Here the job is to transcribe only the lines from the one containing "Image resolution: width=700" through the last line below, exactly as written; please leave out pictures.
Task input: Begin
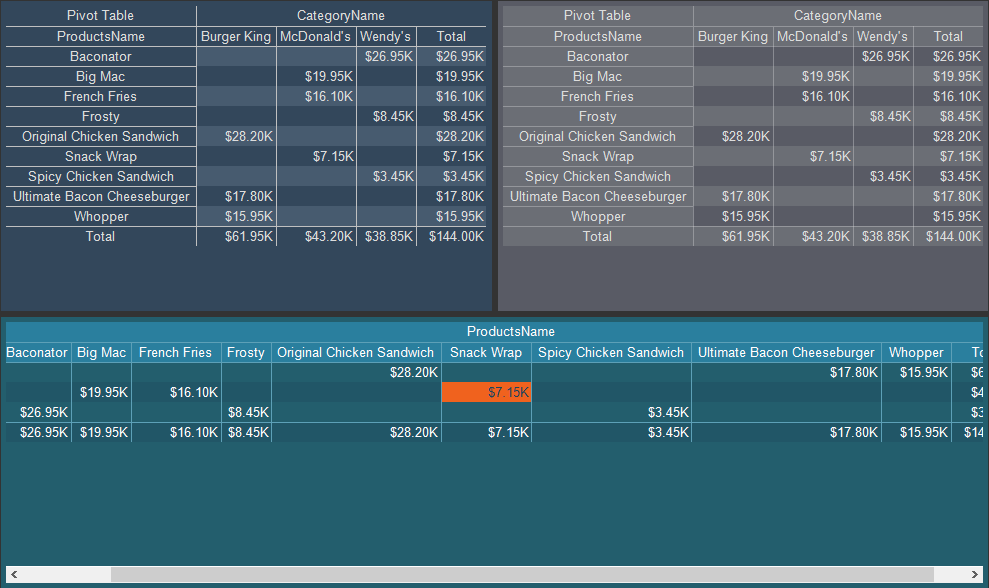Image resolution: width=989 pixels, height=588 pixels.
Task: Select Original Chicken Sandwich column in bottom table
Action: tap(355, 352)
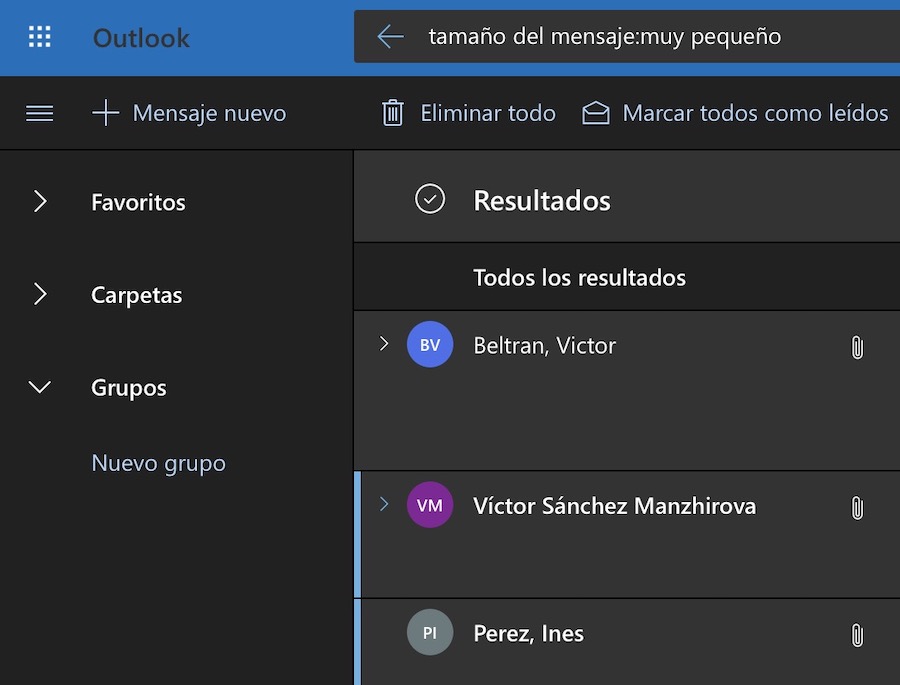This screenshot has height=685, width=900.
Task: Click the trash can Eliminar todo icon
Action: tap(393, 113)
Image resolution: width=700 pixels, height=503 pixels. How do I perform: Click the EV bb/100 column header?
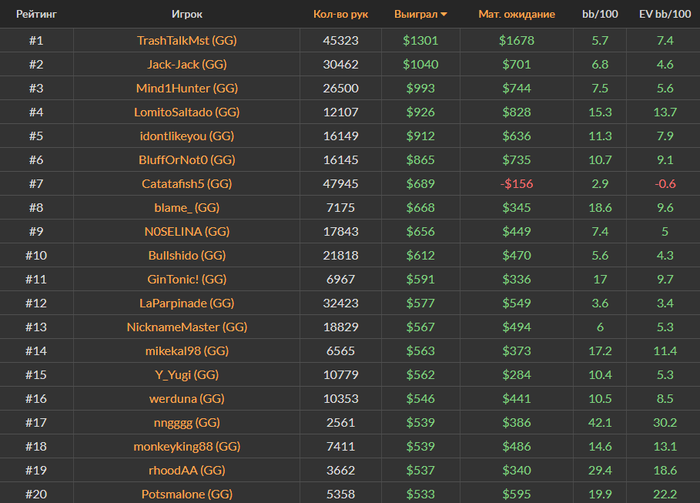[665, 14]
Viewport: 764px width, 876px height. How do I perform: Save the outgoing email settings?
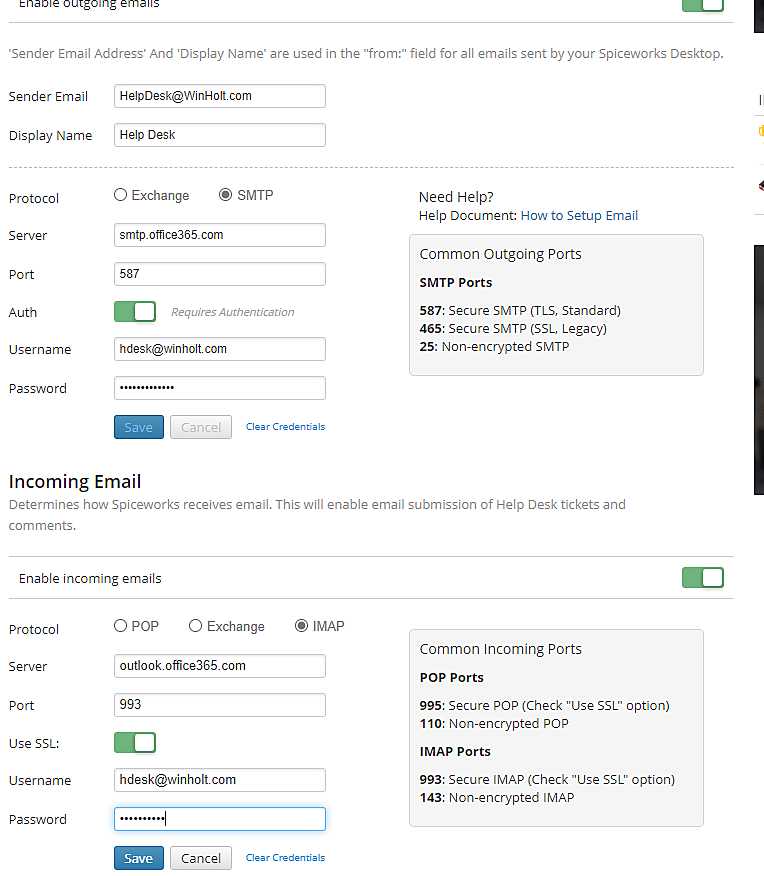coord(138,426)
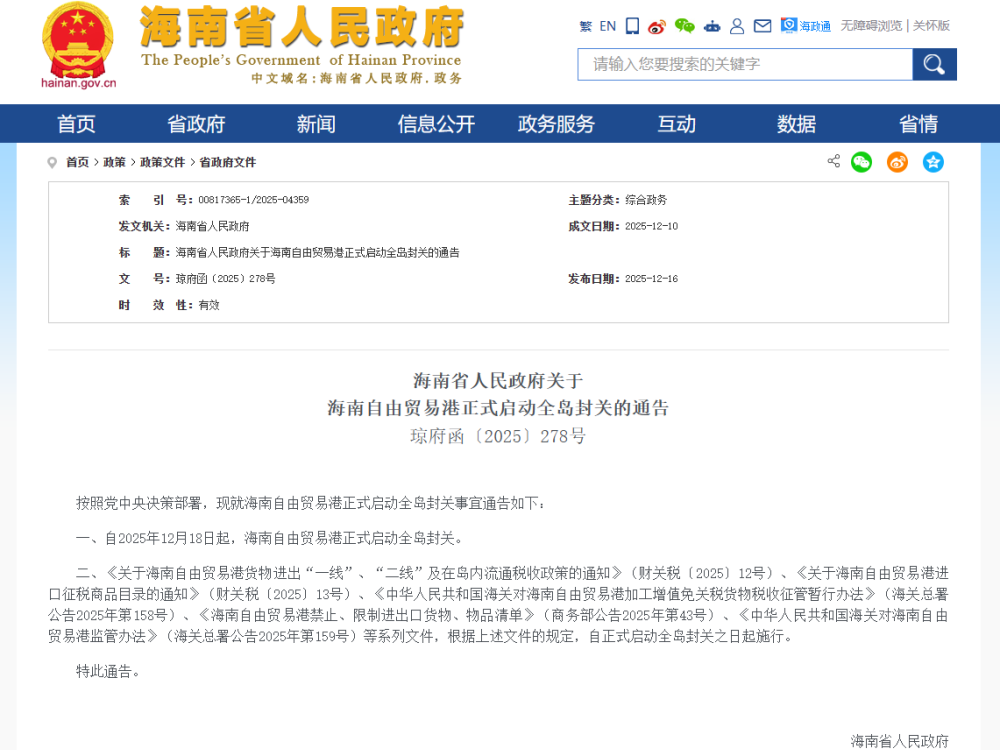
Task input: End
* Reply *
Image resolution: width=700 pixels, height=503 pixels. How do I perform: Click the EV bb/100 column header?
[665, 14]
Viewport: 764px width, 876px height. How do I perform: Save the outgoing email settings?
coord(138,426)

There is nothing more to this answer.